Re-wild your imagination at CDPL


As the world in all its verdant wonder awakens to another year of beauty and bounty (to say nothing, spring storms being what they are, of majesty and awe), we tip our hats to the planet during April. Earth Month’s celebrations reach their pinnacle on April 22, Earth Day. Still, the library offers resources aplenty to stoke the fires of your inner entomologist, meteorologist, ornithologist, botanist, or any other fancies our wild world can tickle.

Wonder and awe are good places to begin this journey. To that end, consider checking out the BBC’s spellbinding Planet Earth documentary series (DVD 508 Pla). Allow David Attenborough to move your mind while the cinematography treats you to arresting images of splendid biomes. Charged with awe, consider another series from the BBC: A Perfect Planet (DVD 550 Per). Also narrated by Attenborough, this series looks at the power — and fragility — of our awesome world and prompts viewers to think about actions that might help us heal our hurting planet.

I’m going to make some suggestions, but I’m also going to draw your attention to some sections of our non-fiction collection. There are few things as delightful for a curious person as just perusing titles until our eyes alight upon just the thing. From 550 to 600 in the stacks, you’ll find books on geology, biology, and zoology (wild animals). Want to know more about how evolution works? Consider Richard Dawkins’ “The Selfish Gene” (576.5 Daw). Love whales? “The Whale: In Search of the Giants of the Sea” (599.5 Hoa). Butterflies? Look for the “National Audubon Society Field Guide to Butterflies” (595.78 Nat). Snakes for the budding herpetologist out there? Check. You get the picture.

From my grandpa, I gained a love for feeding and watching birds, and oh do we have bird books. Consider the beautiful book “The Backyard Birdwatcher’s Bible” (598.0723 Per) which tells you everything you need to know to get started: feeding, watching, understanding migration patterns, and more in a sumptuous, full-color feast. Take one of our field guides, such as Kaufman (598.097 Kau), when you’re ready to head out. More interested in birds as creatures and their capabilities and personalities? Check out and enjoy “The Thing with Feathers” (598.072 Str).

Maybe plants are more your speed.

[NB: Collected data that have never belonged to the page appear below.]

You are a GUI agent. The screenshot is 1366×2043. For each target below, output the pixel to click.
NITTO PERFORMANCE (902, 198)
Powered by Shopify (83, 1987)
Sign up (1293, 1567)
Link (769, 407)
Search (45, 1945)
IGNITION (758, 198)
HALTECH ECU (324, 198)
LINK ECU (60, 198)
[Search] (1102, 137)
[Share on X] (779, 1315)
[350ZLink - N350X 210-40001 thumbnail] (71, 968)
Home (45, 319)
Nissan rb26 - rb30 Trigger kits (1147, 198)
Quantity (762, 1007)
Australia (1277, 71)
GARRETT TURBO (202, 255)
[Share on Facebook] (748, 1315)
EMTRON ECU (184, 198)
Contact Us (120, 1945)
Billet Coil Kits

We have books to help you identify trees (101 Trees of Indiana 582.16 Jac), flowers (Wildflowers and Ferns of Indiana Forests 635.9 Hom), and even what you can eat out there (The New Edible Wild Plants of the Eastern North America 581.63 Fer) as you trek through the wilderness.

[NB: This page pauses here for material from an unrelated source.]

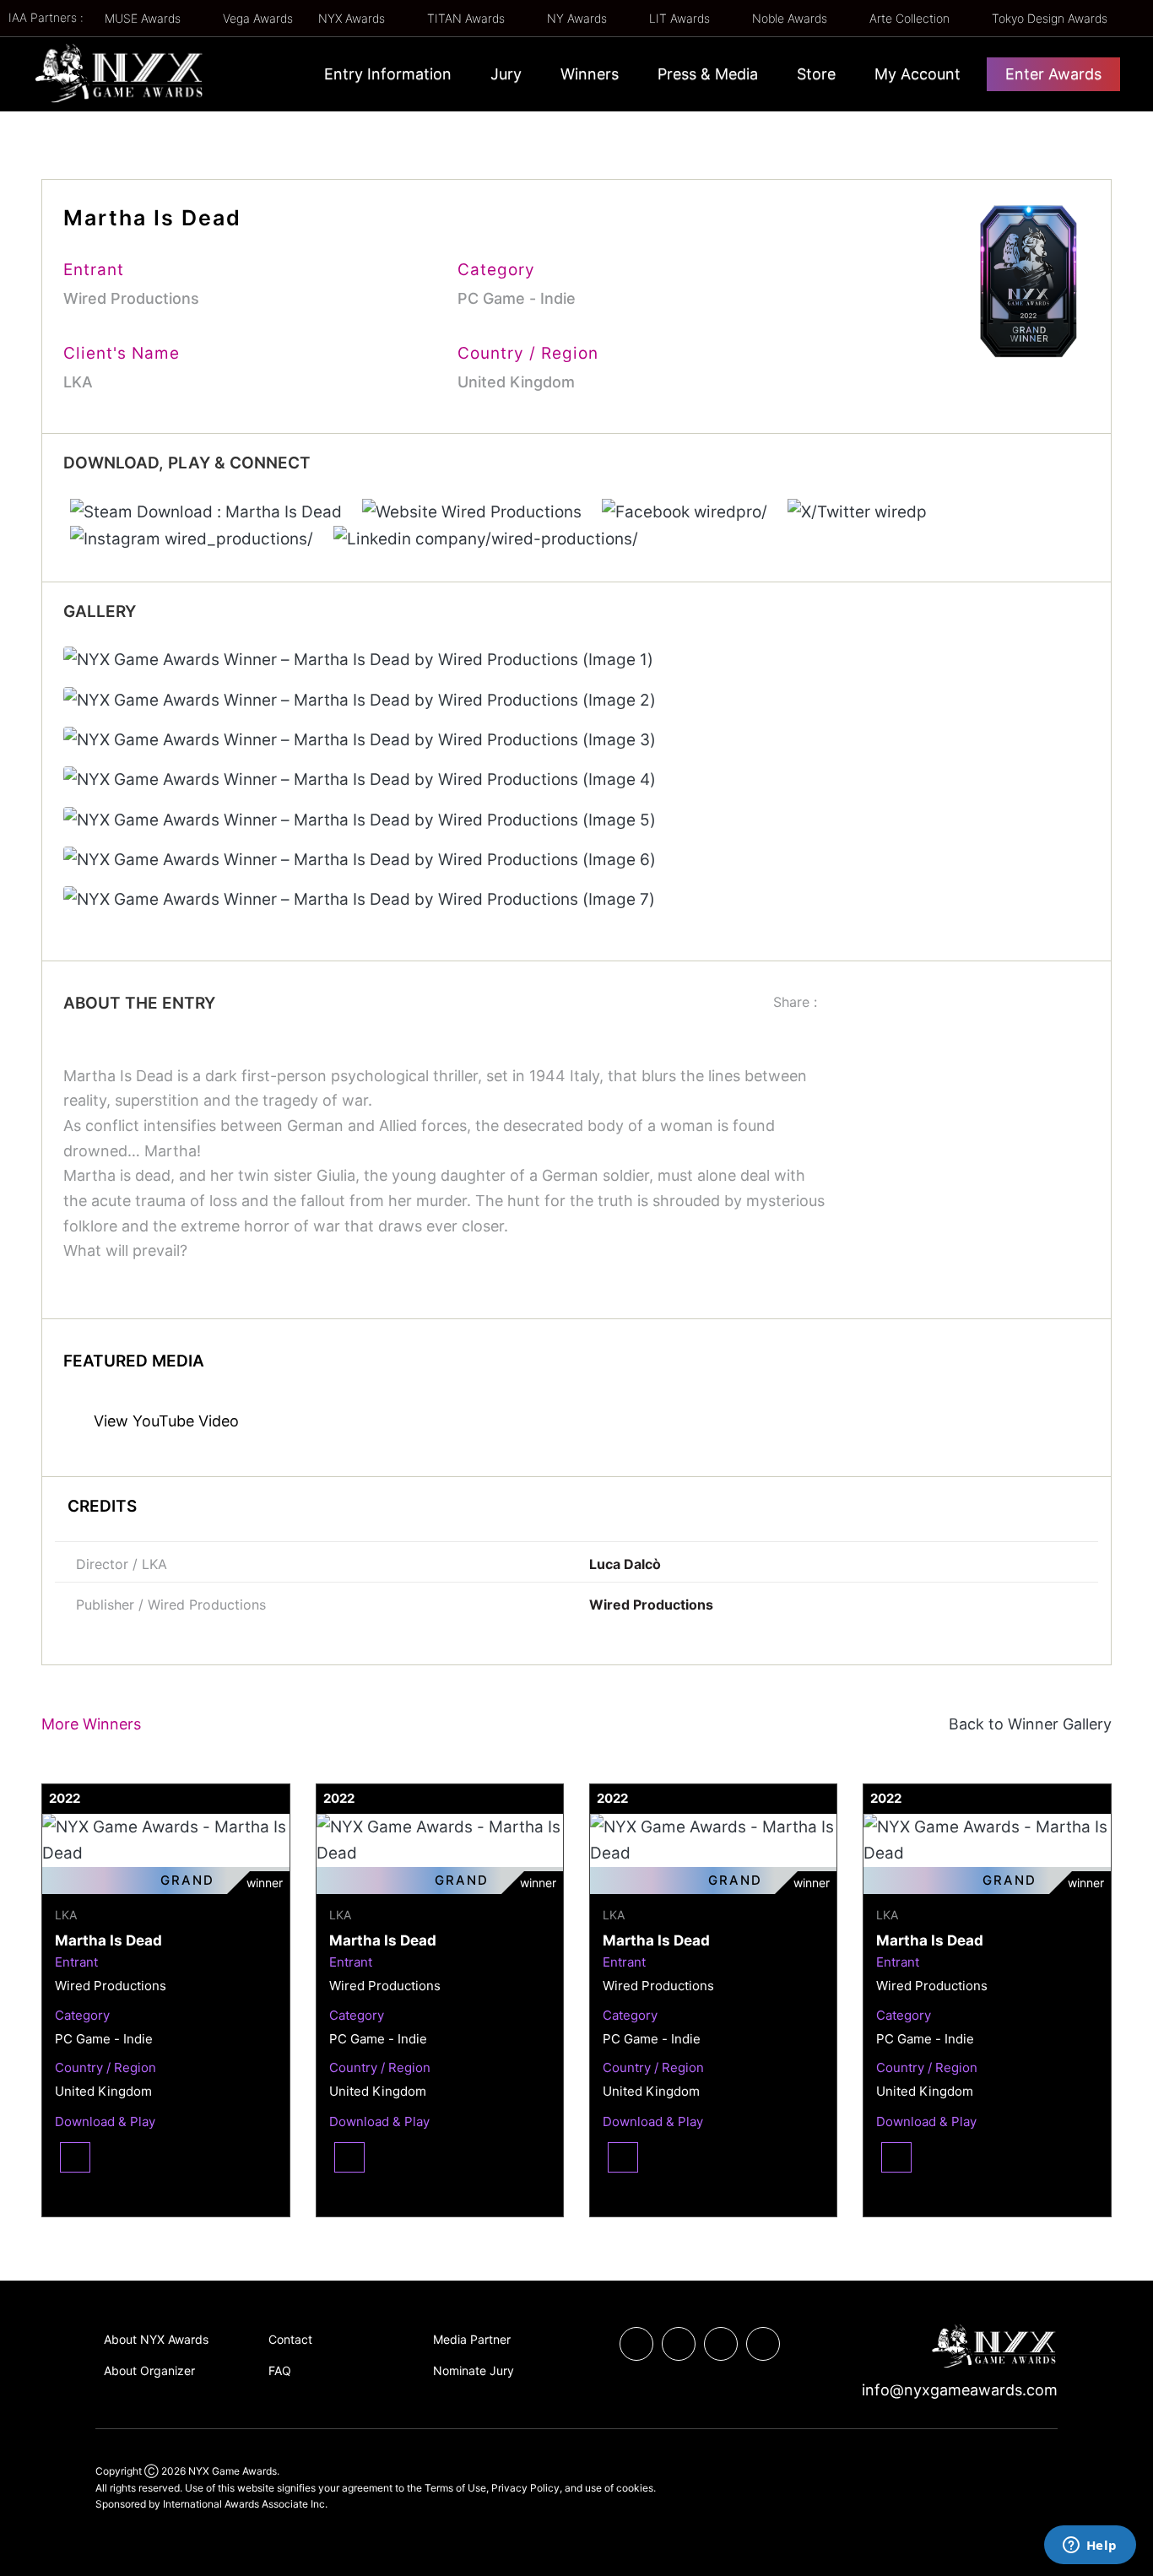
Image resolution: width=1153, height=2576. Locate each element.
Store (816, 74)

Not to be overlooked here in the hearty and fertile Midwest is the fact that we can love nature into better health by how we tend our yards and gardens and engage in agriculture. Thumb through the titles available in the stacks between 630 and 640, and you’ll find hundreds of titles on landscape design, ecological yards, gardening, farming, and animal husbandry. Just one book that fits nicely with our theme is “Growing Consciousness: The Gardener’s Guide to Seeding the Soul” (635 Car).

As a last consideration, the planet is suffering, and we can live in ways that either increase or mitigate the strain. “Beloved Beasts: Fighting for Life in an Age of Extinction” (591.68 Nij) and “The Sixth Extinction” (576.84 Kol) look at various species struggling to hang on and those that have already disappeared. As a response, there are many books that help us live more sustainable lives. “Give a Sh*T: Do Good. Live Better. Save the Planet” (640.286 Pip) offers a no-nonsense, funny, and very practical guide to making better consumer choices. To turn the screws a little more, “Radical Simplicity: Small footprints on a Finite Earth” (304.2 Mer) has been helpful and challenging for my own journey. Just look for the green dots that denote titles in our Sustainable Living Collection.

Friends, enjoy the natural world. We have a real treasure with Sugar Creek (and trail), Shades, and Turkey Run in our backyard (check out a pass from us and visit them for free) to say nothing of a lovely tree canopy (I take a walk in Elston Grove almost every day) and parks in Crawfordsville and the surrounding towns. Let that enjoyment guide further moves to love and cherish and protect the natural world in this month of April and in the months and years to come, and let the library be your knowledge companion for that journey.


Paul Utterback is a library assistant in the reference and local history department at Crawfordsville District Public Library.